Locanda Garzelli – Quercianella (Livorno)

Complice la bella giornata, volendo festeggiare una serie di cose (tra le quali il mio ritorno al consesso civile), con la famiglia abbiamo deciso di andare a pranzo fuori. Personalmente volevo dare una prova d’appello alla Locanda Garzelli, perché alla scorsa ciricena, per via di un paio di piatti non riusciti, non aveva ben figurato, o almeno non al livello che ci aspettavamo.

Quindi eccomi di ritorno con Ganasciàme al seguito. La locanda è proprio di fronte al mare; abbiamo scelto di mangiare dentro per via del vento e delle mie recenti peripezie sanitarie, ma l’interno è gradevolissimo e molto luminoso. la distanza tra i tavoli è ampia e si sta tranquilli.

All’ordine, arriva il benvenuto di prosecco e piccoli crostini burro e acciughe, entrambi graditi. Vediamo cosa abbiamo preso.

Antipasti:

  • Zuppetta di cozze e vongole: a detta della Signora Ganascessa Moglie buona, col sughetto è partito il cestino del pane.
  • Arancino di riso nero con fresco di pomodoro: veramente ottimo. Un buon riso nero nella sua bella panatura croccante, con una fresca salsina di pomodoro verde. Ancora please!

Primi piatti:

  • Gnocchetti con sugo di frutti di mare: la suocera mi dice molto buoni
  • Lasagnetta croccante con gamberi e zucchine: interessante e saporita
  • Pappardelle al ragù di granseola: eccellenti, fornite di tutta la ferramenta per scassinare e piluccare i crostacei
  • Gnocchetti della taverna: a detta di Ganascino buonissimi, di fatto si è pappato una piattata di gnocchetti coperti di molluschi, gamberi e scampi (ringraziamo la gestione che ci ha fatto gli gnocchi invece degli spaghetti come da menu)
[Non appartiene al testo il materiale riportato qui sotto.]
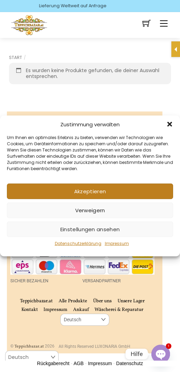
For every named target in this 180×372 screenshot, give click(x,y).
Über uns (102, 301)
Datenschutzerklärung (78, 243)
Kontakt (29, 309)
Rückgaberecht (53, 363)
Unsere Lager (131, 301)
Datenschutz (129, 363)
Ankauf (81, 309)
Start (15, 57)
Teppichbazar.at (36, 301)
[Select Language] (84, 320)
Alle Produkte (73, 301)
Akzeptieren (90, 191)
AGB (78, 363)
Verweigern (90, 210)
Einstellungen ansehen (90, 229)
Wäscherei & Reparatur (118, 309)
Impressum (117, 243)
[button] (169, 124)
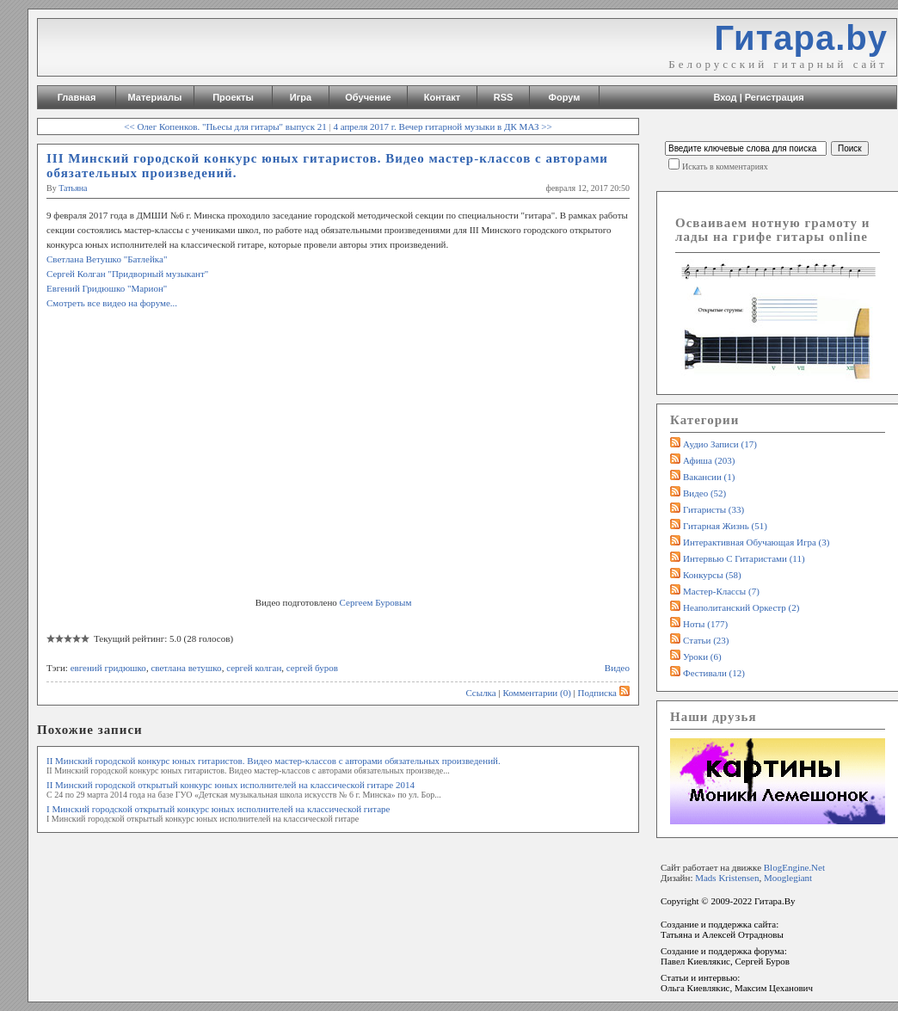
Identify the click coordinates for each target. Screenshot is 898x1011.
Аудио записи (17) (720, 444)
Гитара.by (801, 38)
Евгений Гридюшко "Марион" (106, 288)
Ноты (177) (705, 624)
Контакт (442, 97)
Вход (724, 97)
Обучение (368, 97)
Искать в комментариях (725, 166)
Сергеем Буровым (376, 602)
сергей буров (312, 668)
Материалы (155, 97)
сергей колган (253, 668)
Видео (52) (704, 493)
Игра (300, 97)
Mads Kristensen (727, 877)
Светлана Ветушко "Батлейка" (106, 259)
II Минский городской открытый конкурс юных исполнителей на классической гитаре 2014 (230, 785)
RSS (504, 97)
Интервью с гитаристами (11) (744, 558)
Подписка (604, 692)
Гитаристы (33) (713, 509)
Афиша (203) (709, 460)
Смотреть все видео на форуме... (111, 303)
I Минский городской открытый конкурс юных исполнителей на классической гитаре (218, 809)
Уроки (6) (702, 656)
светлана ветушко (186, 668)
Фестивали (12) (714, 673)
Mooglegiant (788, 877)
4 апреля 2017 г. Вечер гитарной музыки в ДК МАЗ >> (442, 126)
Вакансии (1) (709, 477)
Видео (617, 668)
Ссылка (480, 692)
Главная (77, 97)
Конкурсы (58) (712, 575)
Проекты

Frittura totani e gamberi per 2: asciutta e buona. Chiesta per due, ce ne hanno portata una catinella. È bastata tranquillamente per tutti.

Dolci:

  • Tartelletta alla ricotta e cioccolato: dice la SGM molto buona
  • Millefoglie di pasta fillo con yogurt e frutta candita. Per quanto mi riguarda, favoloso, profumato e con quel che acido finale che rinfresca dopo le fatiche del fritto.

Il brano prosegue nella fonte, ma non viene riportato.